PCB ID: 60c
PCB SIZE: 11x22.5mm (0.43x0.9")
ALL FEATURES: v611
2.4GHz receiver compatible with DSM2/DSMX including one integrated 1.3A reversable controller for brushed motors (ESC)
3-13v for 1-3S lipo, 1-3 life, 3-8 nicads, 1 PP3
|Instructions (x=Variant 1-22)|
x = 1, 2, 22, 3, 4, 5, 6
Rx60-1: Settings for 'trains' with separate controls for speed and direction
Rx60-2: As above but one control for throttle (center off)
Rx60-22: As above but with Selecta enabled (for use with Tx22/24)

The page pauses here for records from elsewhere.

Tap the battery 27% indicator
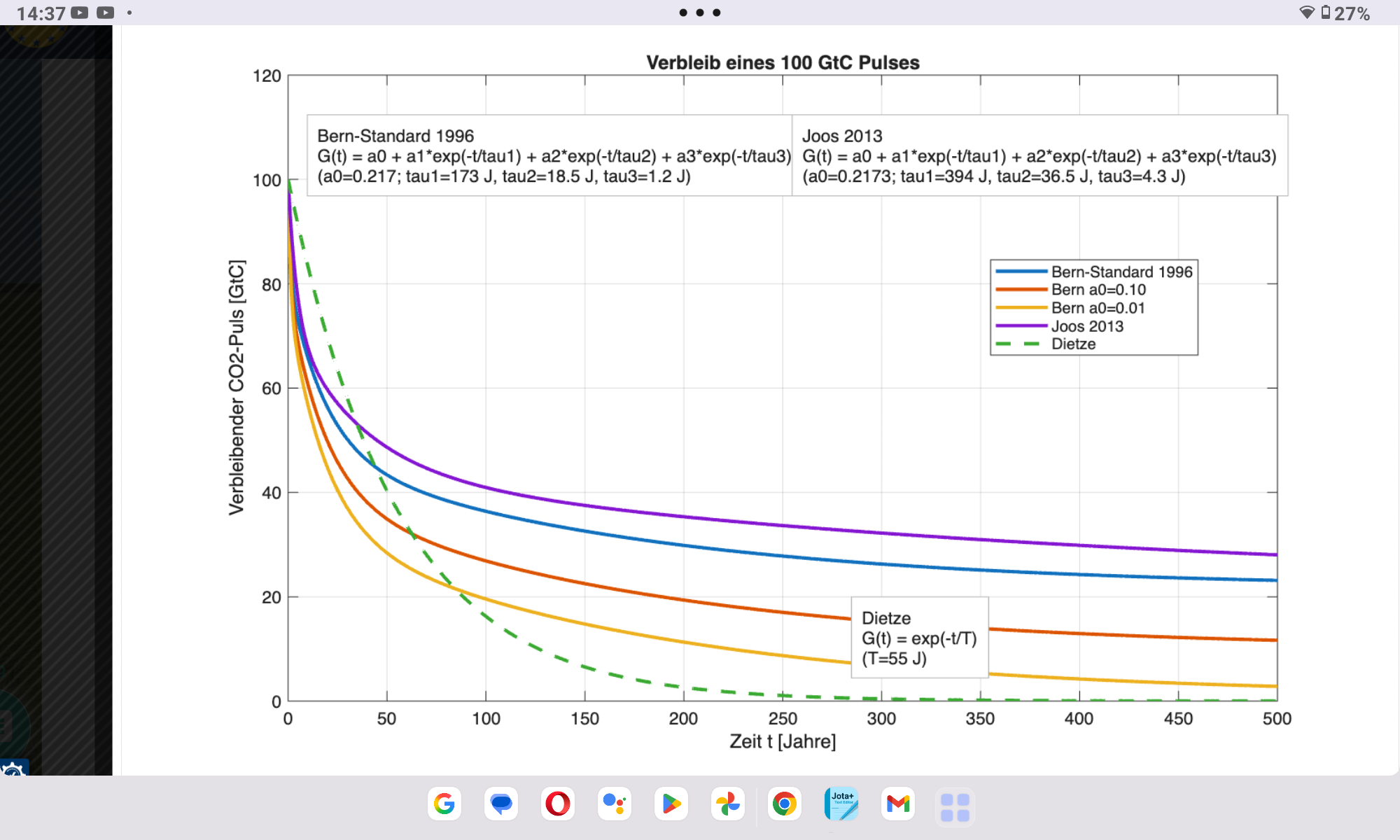 click(1345, 13)
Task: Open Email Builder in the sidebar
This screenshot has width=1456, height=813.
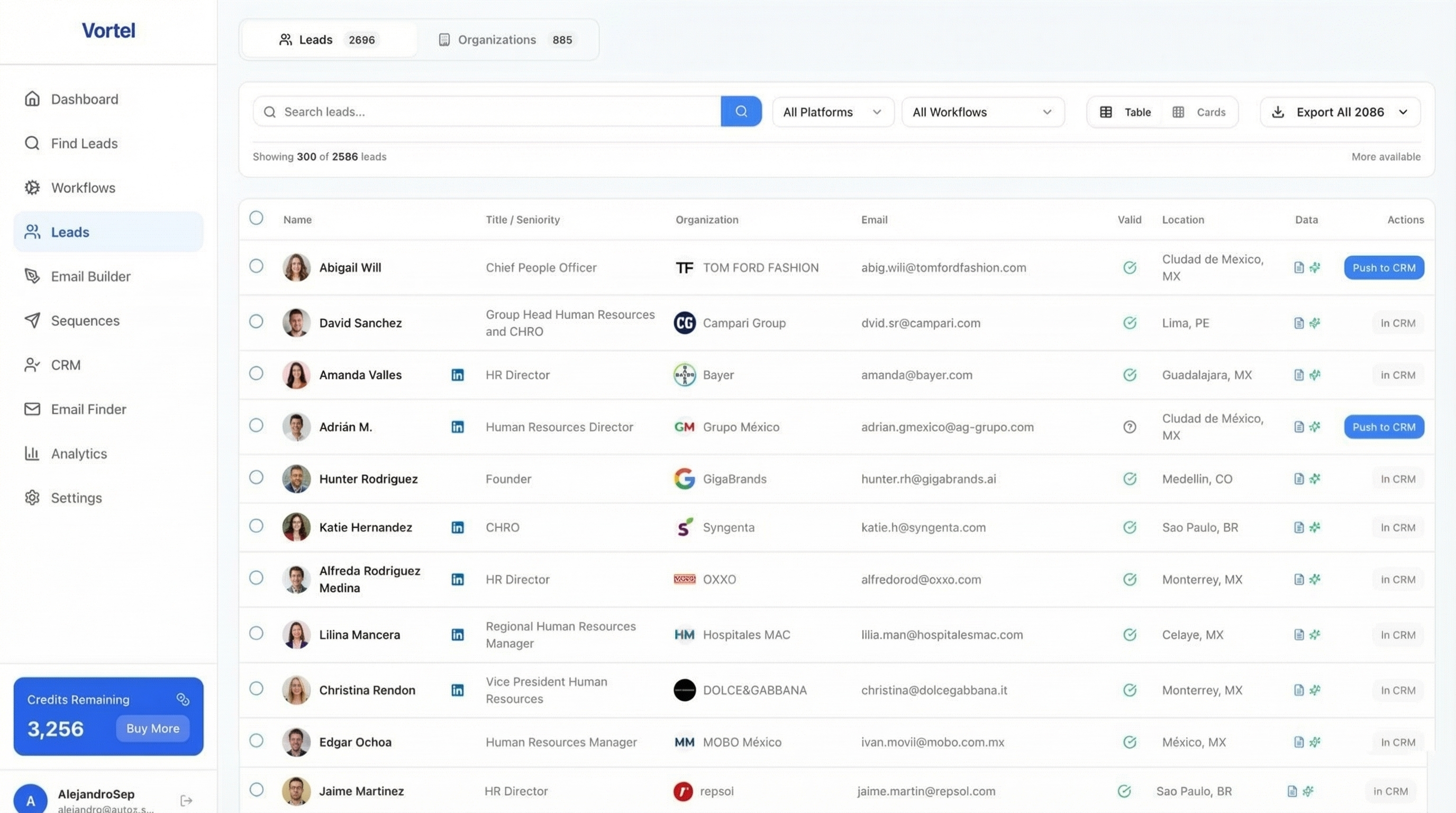Action: tap(90, 276)
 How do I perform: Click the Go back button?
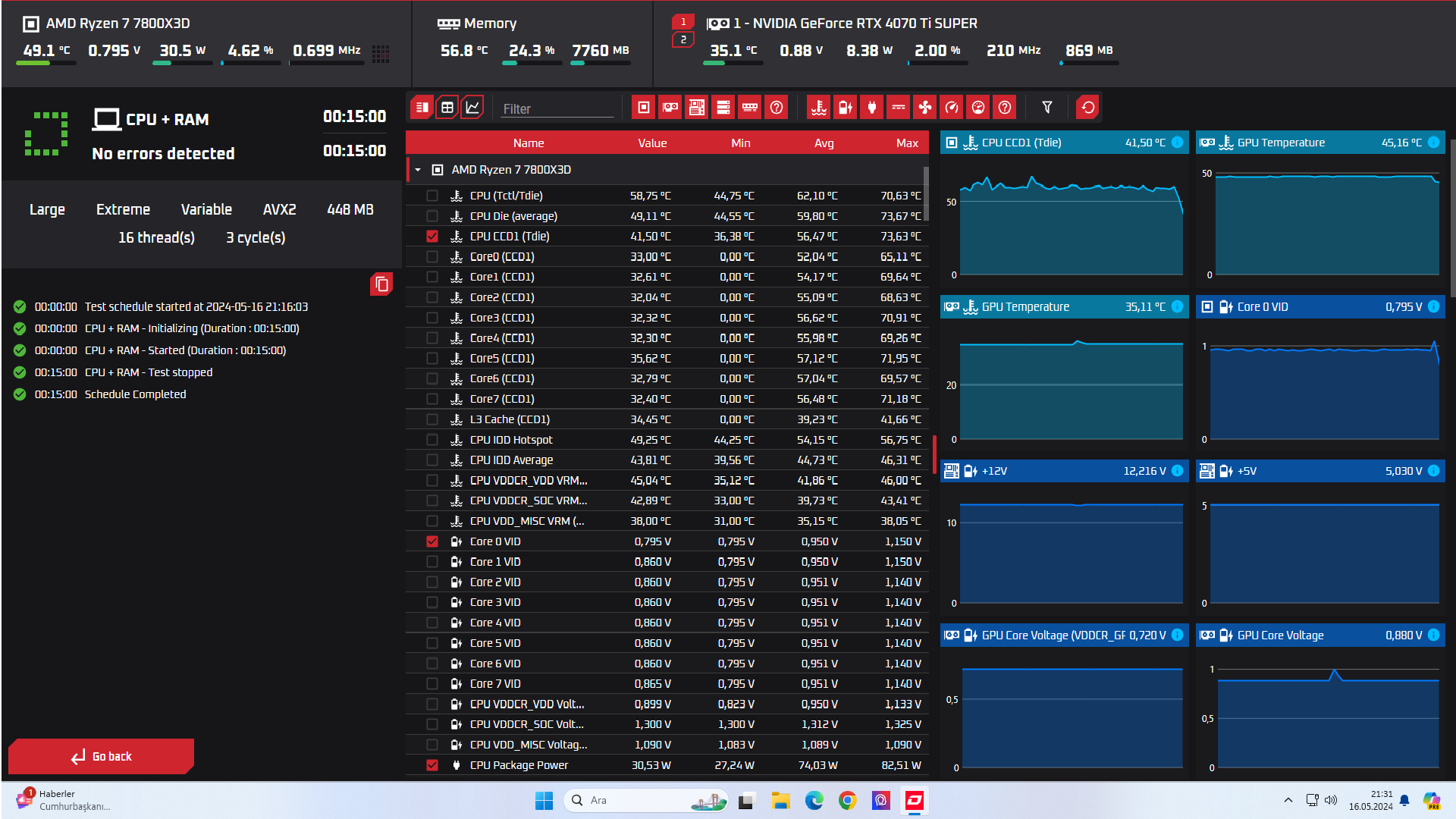(x=101, y=756)
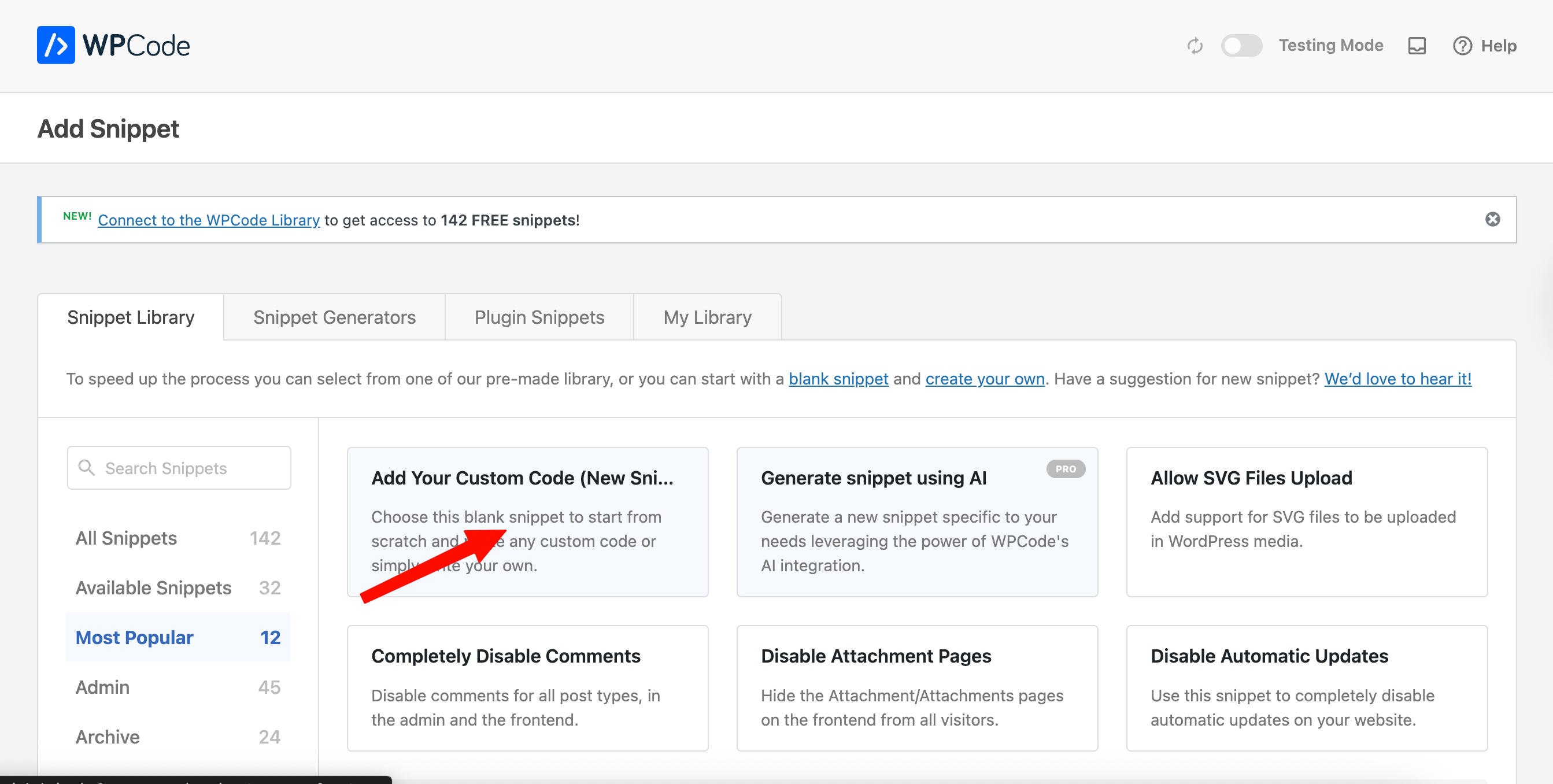Viewport: 1553px width, 784px height.
Task: Click the refresh sync icon near Testing Mode
Action: [x=1195, y=46]
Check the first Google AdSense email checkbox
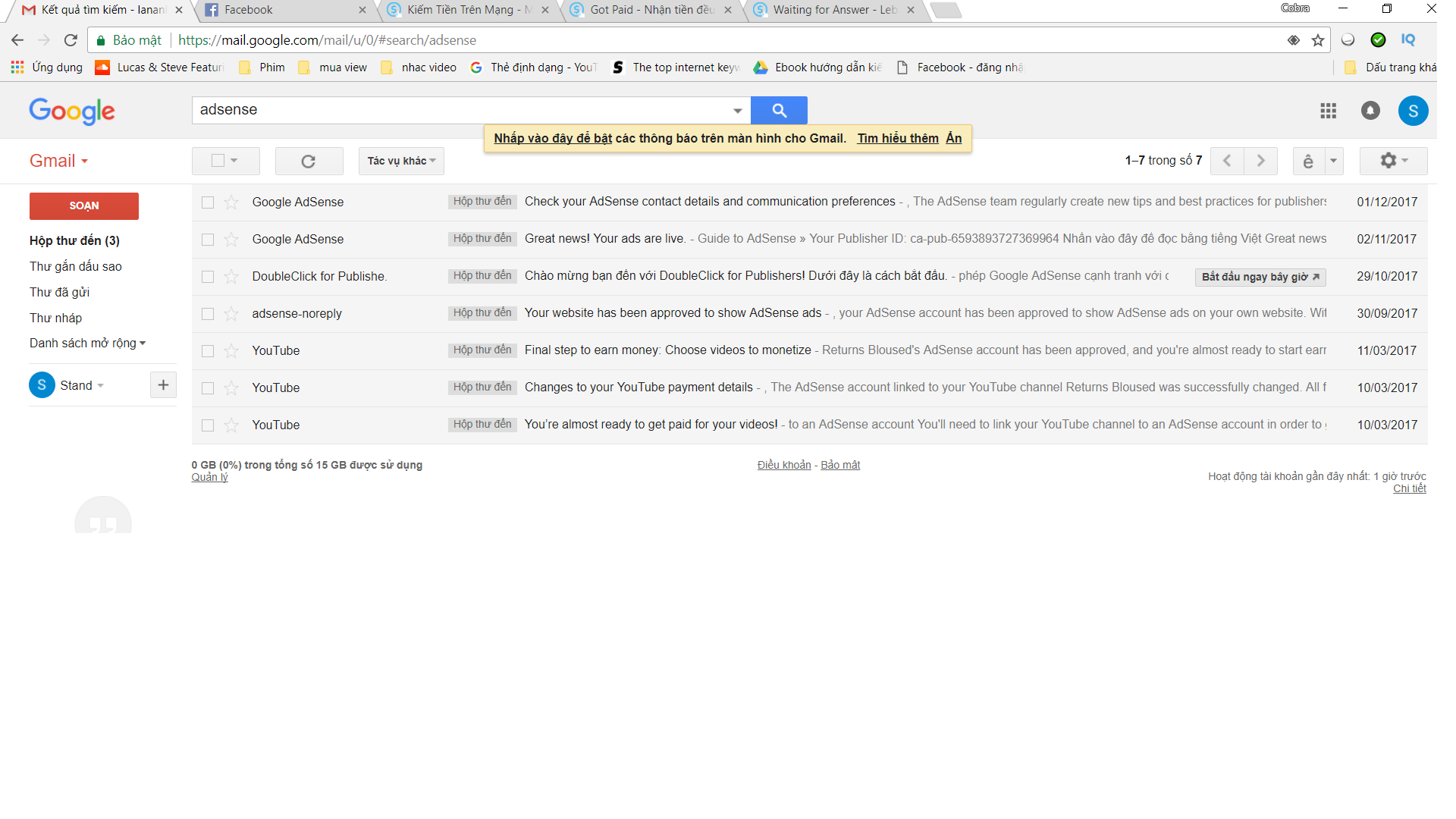 [208, 202]
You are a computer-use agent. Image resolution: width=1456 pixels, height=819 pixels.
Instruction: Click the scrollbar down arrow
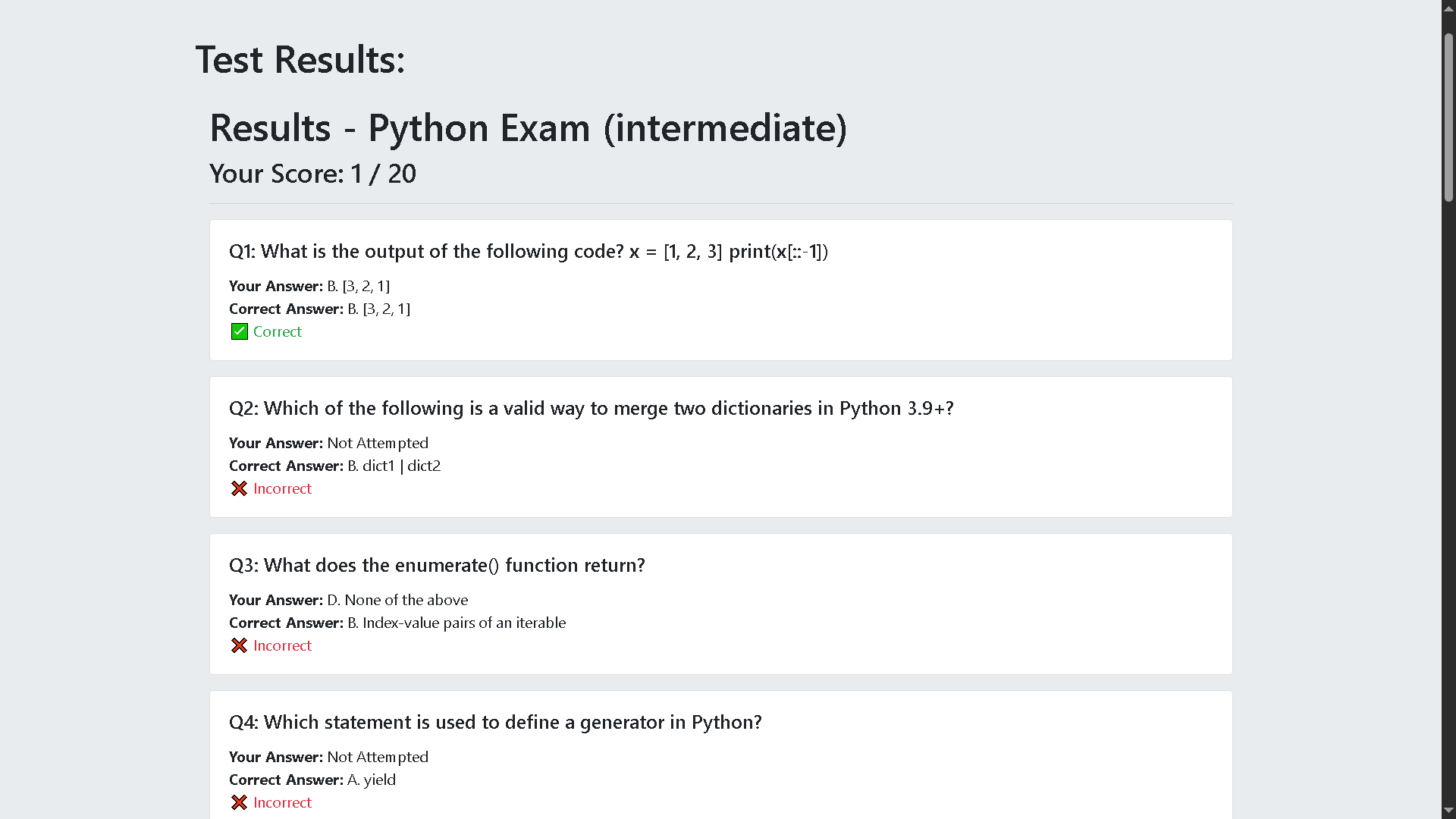pyautogui.click(x=1448, y=811)
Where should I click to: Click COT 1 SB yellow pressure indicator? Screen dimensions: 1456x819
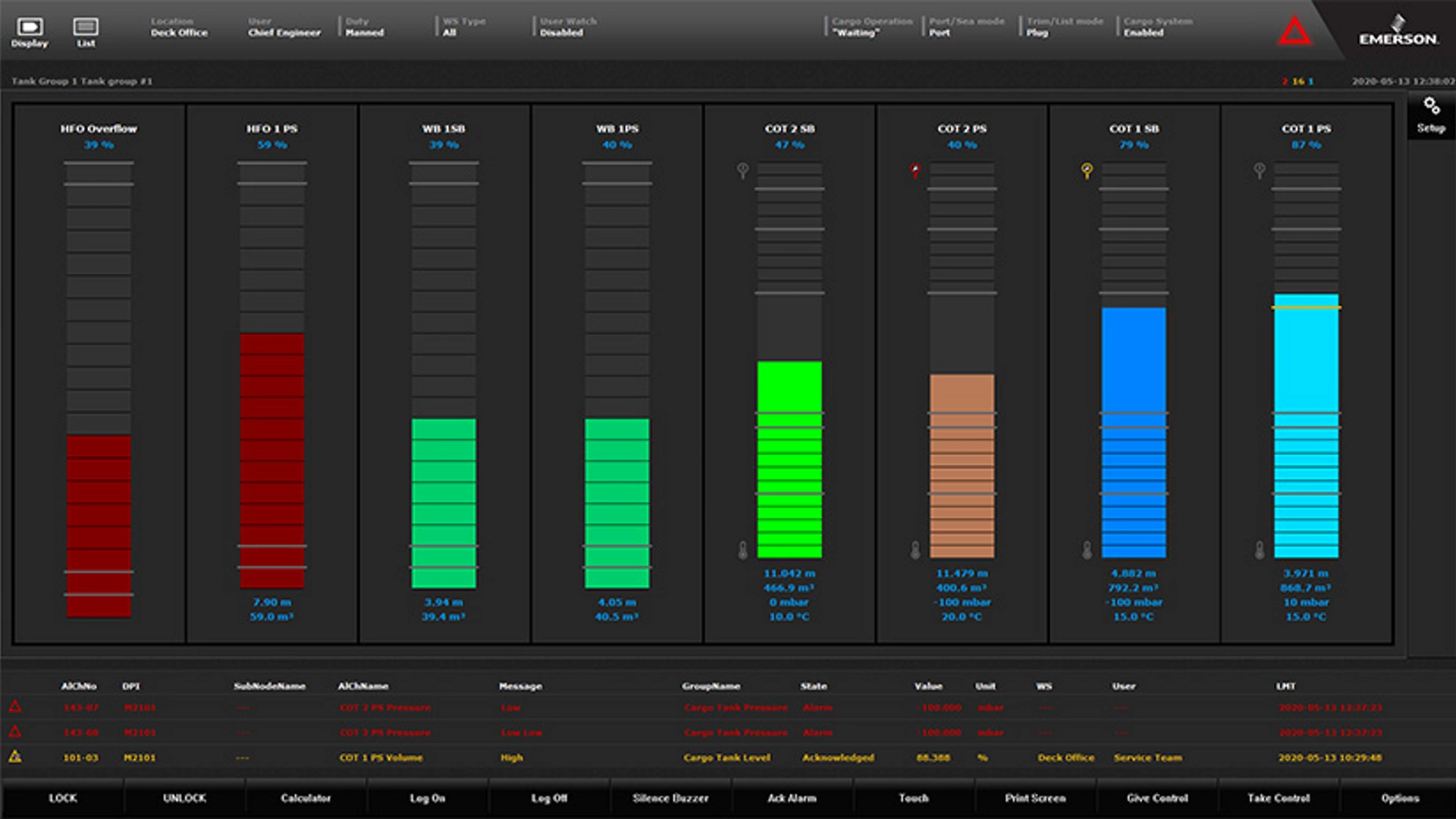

Rx60-3: Servo outputs, Cars/Boats with Tx24
Rx60-4: Settings for 'cars' with Joystick transmitter
Rx60-5: Settings for DX3 transmitter
Rx60-6: Settings for 'boats' with Joystick transmitter
This page is for rx60c. This receiver replaces the following previous versions:
The simplest way to start is with a 'wired' version of the receiver (eg: Rx60-22-W with Tx22-Built). Connect the red/back to a battery and two other wires to the motor, bind once and that's about it. Make sure you read the instructions for your variant (links above). Make sure you disconnect train motors from wheel pickups.
More advanced info:
Rx60 is intended for surface vehicles which require forward and reverse motor control. For brushed motors this is achieved with an H-Bridge. The motor output is abbreviated H1. This is often referred to as an ESC (Electronic Speed Controller). It has 256 step resolution in both directions (512 total). It controls speed with PWM which by default is set to its fastest (quietest) 16kHz setting.
The H1 output can handle up to 1.3A current without heat sinking at voltages between 3 and 13v. Current is measured with motor stalled. The main constraint with current is heat in the receiver. Higher currents may be possible if a heatsink is added and is helped with the 120Hz PWM frequency. The receiver is built with 20v components. It should be possible to use it a little above 13v but this would require lower motor currents and/or heat-sinking. Induced voltages may be higher than the power source so it would not be wise to try to use it anywhere close to 20v.
'P' outputs are 'pads' with 'logic' type outputs. Pads are simply solder points for controlling external things. Logic outputs are either on or off (also known as high/low and 3.3v/0v in voltage terms). The action can be inverted so 'On' can mean 0v or 3.3v. P outputs are used to provide servo signals direct to the white/yellow lead on a servo. They can often directly control triggers on external sound cards. They are also used to drive leds but need a resistor to limit current to no more than 20mA.
'Variants' are simply 'configurations'. Each variant is a different combination of settings to better match common needs. Although these are described as 'car/train/boat' any variant can be used for anything. All settings can be changed in a process called 'programming'.